Fried looked at how the two federal policies — paying to prevent damage and paying to repair damage — can be contradictory. If homeowners know that they’ll get disaster aid if their homes are damaged, there’s less incentive for them to invest money in adaptations ahead of time on things like storm shutters.

To help balance that contradiction, FEMA disaster policy includes funding for adaptation investment in addition to money for disaster relief. Fried wanted to quantify how much that investment in prevention actually reduced the cost of damage from a storm. She looked at geographic regions that are mostly likely to experience storm-related extreme weather such as tropical cyclones, blizzards, tornadoes and heavy rain or snow storms.

She discovered that high-risk areas, with more severe weather events, spend about 1.5% of all capital money on preventing damage. Nationwide, that amounts to about $400 billion.

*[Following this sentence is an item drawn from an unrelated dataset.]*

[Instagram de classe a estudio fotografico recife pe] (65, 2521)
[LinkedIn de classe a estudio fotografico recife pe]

And it works. That investment reduces the damage per event by over 40%. Aggregating that nationwide means that the U.S. avoids more than $74 billion in damage because of adaptation.

But what about the contradictory policy of prevention vs. aid? The model found that the lack of incentive to prepare actually does increase the damage from storms in high-risk areas. The paper calls that “moral damage,” but she finds that the benefits of adaptation more than make up for it.

“What I find is the net effect of those two policies — subsidies and the aid for disaster relief reducing investment in adaption — almost perfectly offset,” she said.

“The subsidies are a bit stronger than the disaster aid, and the net effect is to increase adaptation.”

Fried used data from FEMA to create her model, which focuses on adapting infrastructure to withstand climate change. In her ongoing research, she’s looking at the effects of federal policy on migration as another way to adapt to the changing world.